At the time of the alleged conduct, one circuit had already concluded that the RULPA was constitutional, see Mayweathers v. Newland, 314 F.3d 1062 (9th Cir.2002), and five circuits, including the Ninth, had concluded that the identical operative language in RFRA did not violate the Establishment Clause. See Cut ter, 349 F.3d at 262 (citing cases). Moreover, several district courts, including one in the Western District of Michigan and the district court in the Cutter case, had ruled that the RULPA was constitutional. See id.; Porter v. Caruso, 479 F.Supp.2d 687, 692 (W-D.Mich.2007) (collecting cases). Thus, at the time of Defendants’ alleged unconstitutional acts, the RULPA was presumptively constitutional, and no federal appellate authority was to the contrary. Thus, at the time of the conduct in question, the constitutionality of the RUL-PA was clearly established and Defendants are not entitled to qualified immunity on Figel’s RULPA claim. See generally Lovelace, 472 F.3d at 198 (stating that “[although the outer boundaries of the RULPA may have been uncharted at the time, its core protections were not”). “Thus, under both the First Amendment and any straightforward interpretation of the RULPA, the unlawfulness, and [allegedly] unjustified deprivations of [religious publications] were apparent at the time of the incident.” Lovelace, 472 F.3d at 199. Cf. Salahuddin v.
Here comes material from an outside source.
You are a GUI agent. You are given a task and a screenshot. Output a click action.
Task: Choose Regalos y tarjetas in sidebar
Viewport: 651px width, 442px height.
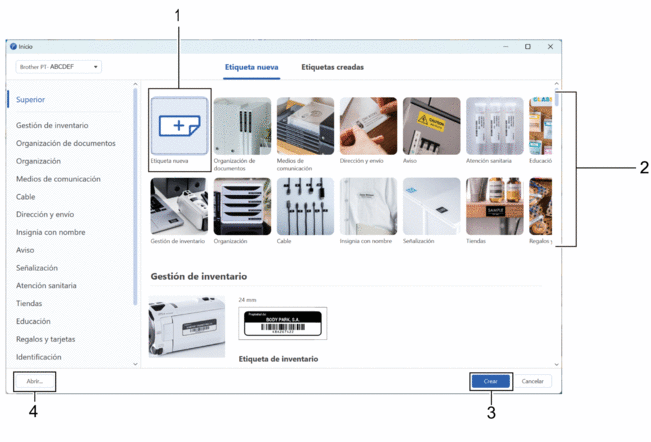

Goord, 467 F.3d 263, 275 (2d Cir.2006) (holding that the defendant prison officials were not entitled to qualified immunity on the plaintiffs free-exercise and the RULPA claims because it was clearly established in 2000 that prison officials could not substantially burden inmates’ rights to religious exercise without some justification); see also Farnsworth v. Baxter, No. 03-2950-B/V, 2007 WL 2793364, at *3 (W.D.Tenn. Sept.26, 2007) (rejecting the defendant’s argument that he was entitled to qualified immunity where the conduct at issue occurred prior to our decision in Cutter; citing inter alia, Lovelace); Porter, 479 F.Supp.2d at 692 (holding that the defendant was not entitled to a “free pass” for actions taken prior to November 7, 2003, the date of this Court’s decision in Cutter, simply because the Sixth Circuit and Supreme Court had not ruled on the RLUIPA’s constitutionality, especially since all other pertinent legal authorities universally recognized the constitutionality of the RLUIPA).

III.

In sum, the district court’s denial of Defendants’ motion for summary judgment on the basis of qualified immunity is AFFIRMED. 
      
      . Defendants' reliance on Key is misplaced. In Key, this Court addressed the applicability of the Americans with Disabilities Act and the Rehabilitation Act to prisoners, noting that prison officials were entitled to qualified immunity during the time that there was uncertainty on this issue. 179 F.3d 996. Unlike those statutes, it is clear from the face of the state that the RULPA applies to prisoners. Further, as noted above, until November 7, 2003, when Cutter was decided by this Circuit, the RULPA was valid law requiring compliance by prison officials.